Commercio, svolta sul decoro per tavolini e dehors: approvato il catalogo degli arredi

La giunta ha approvato il regolamento. La città verrà suddivisa in tre zone, Sito Unesco - Centro Storico, Città Storica, Suburbio, con una lista di arredi permessi che garantirà uniformità e decoro

Si punta a garantire unitarietà e omogeneità dei contesti urbani, offrendo uno strumento centrale per il decoro. La Giunta ha approvato oggi il catalogo dell'arredo urbano commerciale, varato dal Tavolo sul decoro insieme alle Soprintendenze statali e alla Sovrintendenza capitolina. Una lista degli elementi d'arredo consentiti - tavoli, sedute, coperture, fioriere, illuminazione, perimetrazioni, portamenù, riscaldamento - suddivisi per categoria e per zone.

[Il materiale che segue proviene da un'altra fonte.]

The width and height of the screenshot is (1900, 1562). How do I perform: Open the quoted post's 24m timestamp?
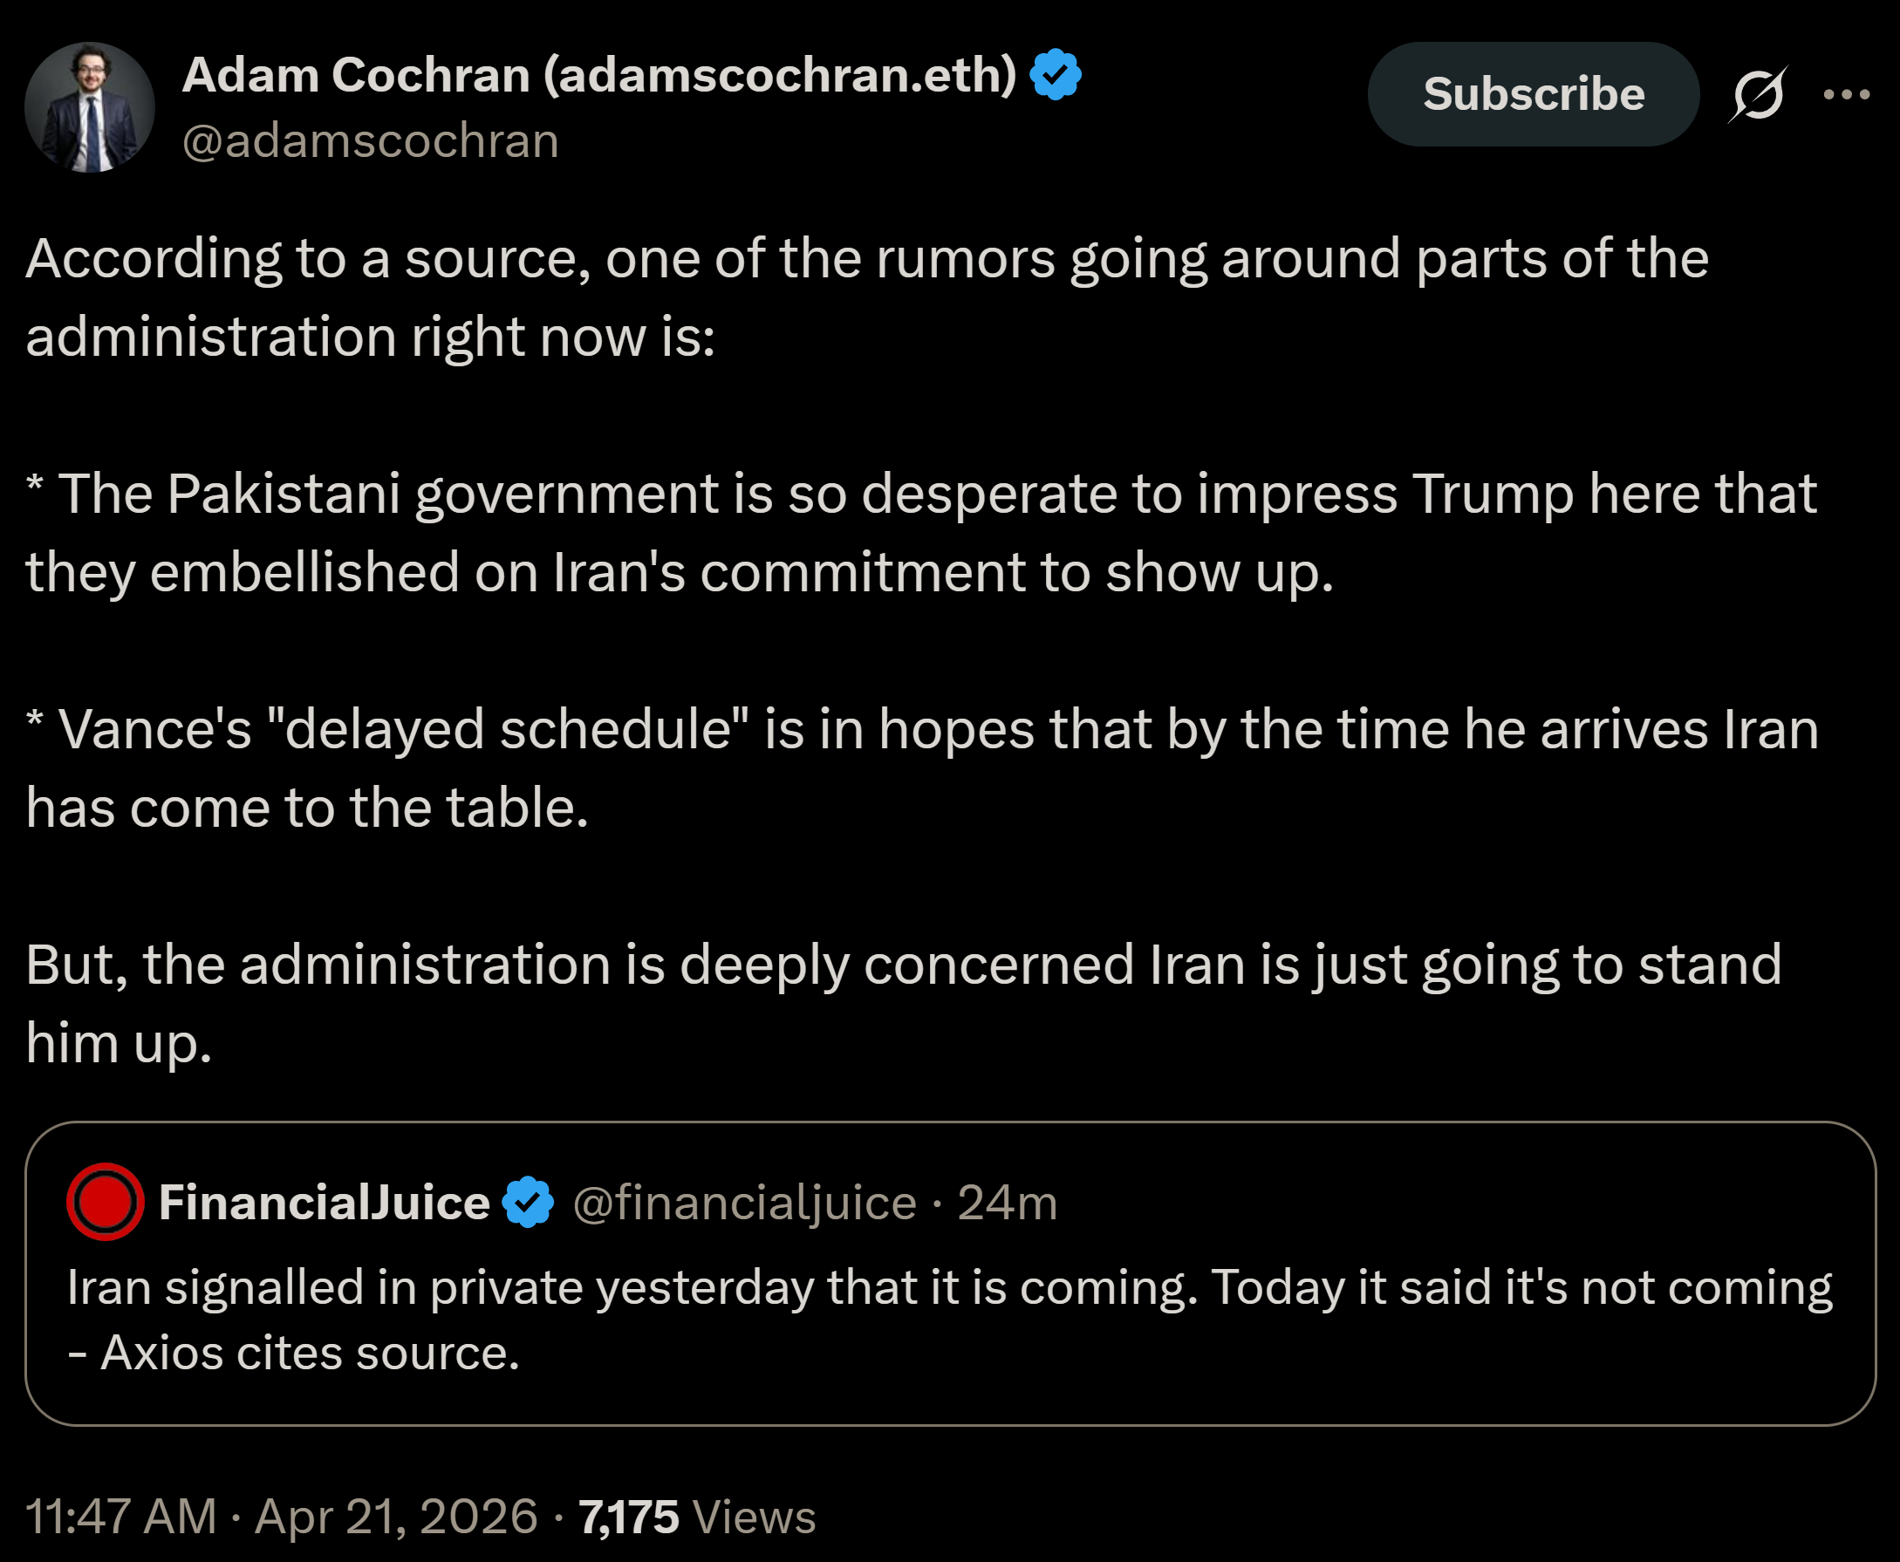click(1007, 1203)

Tre le aree cittadine previste dal regolamento: Sito Unesco - Centro Storico, Città Storica, Suburbio. E nelle prime due alcune vie e piazze, definite 'Luoghi con arredo omogeneo', rispetto ai quali limitare la scelta delle tipologie di arredo al fine di perseguire una maggiore uniformità visiva dei luoghi.

"Per la prima volta - spiega in una nota l'assessore alla Roma produttiva, Marta Leonori - diamo a Roma uno strumento di immagine e decoro all'altezza del suo ruolo e fondamentale anche nell'avvicinamento al Giubileo straordinario. Abbiamo portato a termine con Sovrintendenze e Mibact un lavoro importante e mai realizzato prima nella nostra città, che indica in maniera certa quali sono gli arredi autorizzati suddivisi nelle aree turisticamente più rilevanti, evitando una volta per tutte l'accostamento caotico di elementi che nulla hanno a che fare con l'eccezionalità del contesto urbano e storico di Roma. Le prescrizioni saranno vincolanti a partire dall'approvazione del Testo Unico sugli esercizi di somministrazioni di alimenti e bar, che sarà portato in Giunta nelle prossime settimane".

BORCHIE E PEDANE - Il Catalogo, insieme all'identificazione degli arredi, prevede l'installazione di borchie fissate al suolo per delimitare l'occupazione di suolo pubblico consentita, a cura dell'occupante. Nel sito Unesco le borchie saranno in ottone e nella Città Storica e nel Suburbio in metallo. Le pedane poi saranno ammesse esclusivamente nel Suburbio e solo su sede carrabile, al fine di uniformare il piano a quello del marciapiede. E non saranno comunque ammesse sui marciapiedi e nelle aree pedonali. Gli arredi utilizzati devono essere posti all'interno dell'area di occupazione, devono avere carattere temporaneo ed essere rimovibili, fatta eccezione per le fioriere, gli ombrelloni e le pedane.